Deprecate old quanzation / dequantization util functions. (#630)

caogao · facebook-github-bot · commit 1bad64bc0d18 · 2021-06-17T10:43:51.000-07:00
Summary: Pull Request resolved: #630 Deprecate FloatToFusedNBitRowwiseQuantizedSBHalf, FusedNBitRowwiseQuantizedSBHalfToFloat, FloatToFused8BitRowwiseQuantizedSBFloat, and Fused8BitRowwiseQuantizedSBFloatToFloat. Reviewed By: dskhudia Differential Revision: D29121252 fbshipit-source-id: ea7eac6c0402f2a91a0319092ed5f3fc3ff53516
diff --git a/include/fbgemm/QuantUtils.h b/include/fbgemm/QuantUtils.h
@@ -254,23 +254,6 @@ FBGEMM_API void Requantize(
     int thread_id = 0,
     int num_threads = 1);
 
-/**
- * Convert float inputs to rowwise quantized outputs.
- * bitrate specifies the number of bits in quantized output.
- * Scale and Bias are in fp16. Each row's Scale and Bias are stored in
- * the row itself (fused) at the end.
- *
- * @param bit_rate can be 2, 4, or 8
- * TODO(T91361248): deprecate and replace with
- * FloatOrHalfToFusedNBitRowwiseQuantizedSBHalf.
- */
-FBGEMM_API void FloatToFusedNBitRowwiseQuantizedSBHalf(
-    int bit_rate,
-    const float* input,
-    int input_rows,
-    int input_columns,
-    std::uint8_t* output);
-
 /**
  * Convert float (fp32 or fp16) inputs to rowwise quantized outputs.
  * bitrate specifies the number of bits in quantized output.
@@ -287,22 +270,6 @@ FBGEMM_API void FloatOrHalfToFusedNBitRowwiseQuantizedSBHalf(
     int input_columns,
     std::uint8_t* output);
 
-/**
- * Convert fused rowwise quantized inputs to float.
- * bitrate specifies the number of bits in quantized input.
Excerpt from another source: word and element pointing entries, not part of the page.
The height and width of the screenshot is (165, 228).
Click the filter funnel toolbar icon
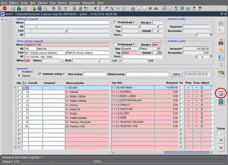(66, 8)

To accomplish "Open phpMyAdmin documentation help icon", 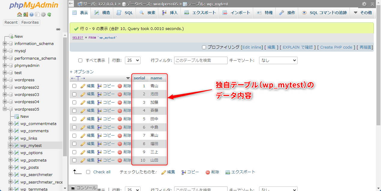I will [32, 14].
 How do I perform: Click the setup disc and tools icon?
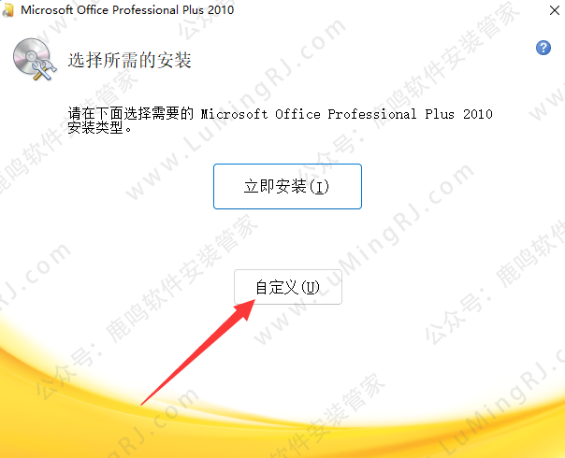pyautogui.click(x=35, y=59)
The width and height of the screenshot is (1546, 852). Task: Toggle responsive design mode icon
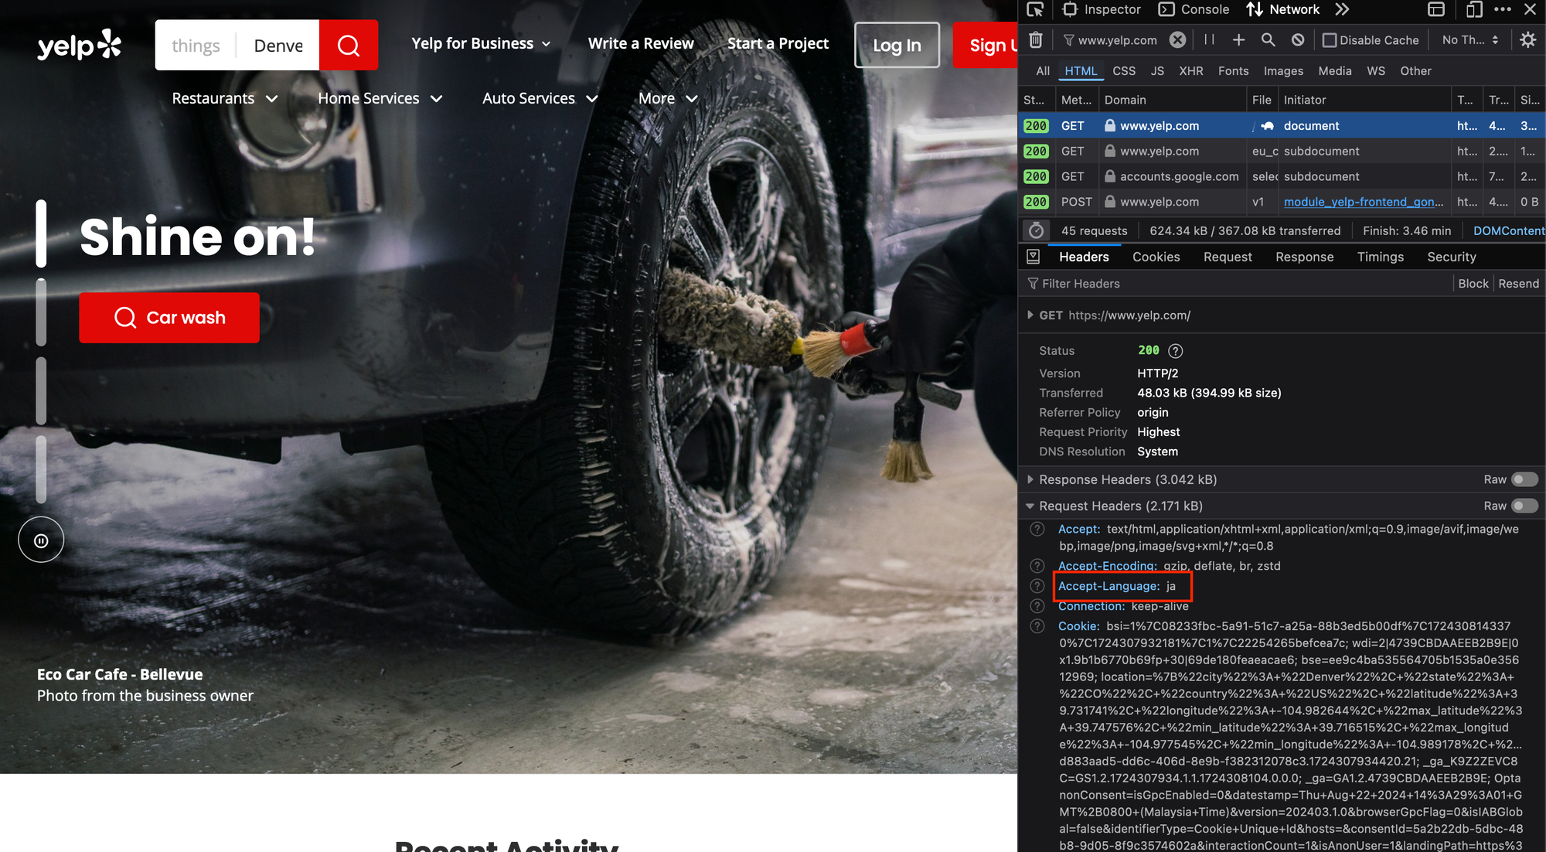[1474, 9]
- * Scale and Bias are in fp16. Each row's Scale and Bias are stored in
- * the row itself (fused) at the end.
- *
- * @param bit_rate can be 2, 4, or 8
- * TODO(T91361248): deprecate and replace with FusedNBitRowwiseQuantizedSBToFloatOrHalf.
- */
-FBGEMM_API void FusedNBitRowwiseQuantizedSBHalfToFloat(
-    int bit_rate,
-    const uint8_t* input,
-    int input_rows,
-    int input_columns,
-    float* output);
-
 /**
  * Convert fused rowwise quantized inputs to float (fp32 or fp16).
  * bitrate specifies the number of bits in quantized input.
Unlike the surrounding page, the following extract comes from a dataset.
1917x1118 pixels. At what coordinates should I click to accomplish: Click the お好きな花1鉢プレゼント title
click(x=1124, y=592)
@@ -319,22 +286,6 @@ FBGEMM_API void FusedNBitRowwiseQuantizedSBHalfToFloatOrHalf(
     int input_columns,
     OutputType* output);
 
-/**
- * Convert float inputs to rowwise quantized (8-bit) outputs.
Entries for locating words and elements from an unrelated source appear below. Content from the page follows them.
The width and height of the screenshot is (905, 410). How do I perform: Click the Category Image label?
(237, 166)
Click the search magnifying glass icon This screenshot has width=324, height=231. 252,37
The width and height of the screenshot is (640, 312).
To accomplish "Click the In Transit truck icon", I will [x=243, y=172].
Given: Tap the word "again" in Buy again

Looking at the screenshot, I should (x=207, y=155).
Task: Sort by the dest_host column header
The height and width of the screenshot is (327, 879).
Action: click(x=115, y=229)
- * Scale and Bias are in float. Each row's Scale and Bias are stored in
- * the row itself (fused) at the end.
- *
- * This version intentionally supports only 8-bit because we want to discourage
- * the usage of float scale and bias with 2 and 4 bit cases as that diminishes
- * the overall memory savings.
- * TODO(T91361248): deprecate and replace with FloatOrHalfToFused8BitRowwiseQuantizedSBFloat.
- */
-FBGEMM_API void FloatToFused8BitRowwiseQuantizedSBFloat(
-    const float* input,
-    int input_rows,
-    int input_columns,
-    std::uint8_t* output);
-
 /**
  * Convert float or half inputs to rowwise quantized (8-bit) outputs.
  * Scale and Bias are in float. Each row's Scale and Bias are stored in
@@ -351,21 +302,6 @@ FBGEMM_API void FloatOrHalfToFused8BitRowwiseQuantizedSBFloat(
     int input_columns,
     std::uint8_t* output);
 
-/**
- * Convert fused rowwise quantized (8-bit) inputs to float outputs.
- * Scale and Bias are in float. Each row's Scale and Bias are stored in
- * the row itself (fused) at the end.
- *
- * This version intentionally supports only 8-bit because
- * the corresponding quantize version only supports 8-bit.
- * TODO(T91361248): deprecate and replace with Fused8BitRowwiseQuantizedSBFloatToFloatOrHalf.
- */
-FBGEMM_API void Fused8BitRowwiseQuantizedSBFloatToFloat(
-    const uint8_t* input,
-    int input_rows,
-    int input_columns,
-    float* output);
-
 /**
  * Convert fused rowwise quantized (8-bit) inputs to float or half outputs.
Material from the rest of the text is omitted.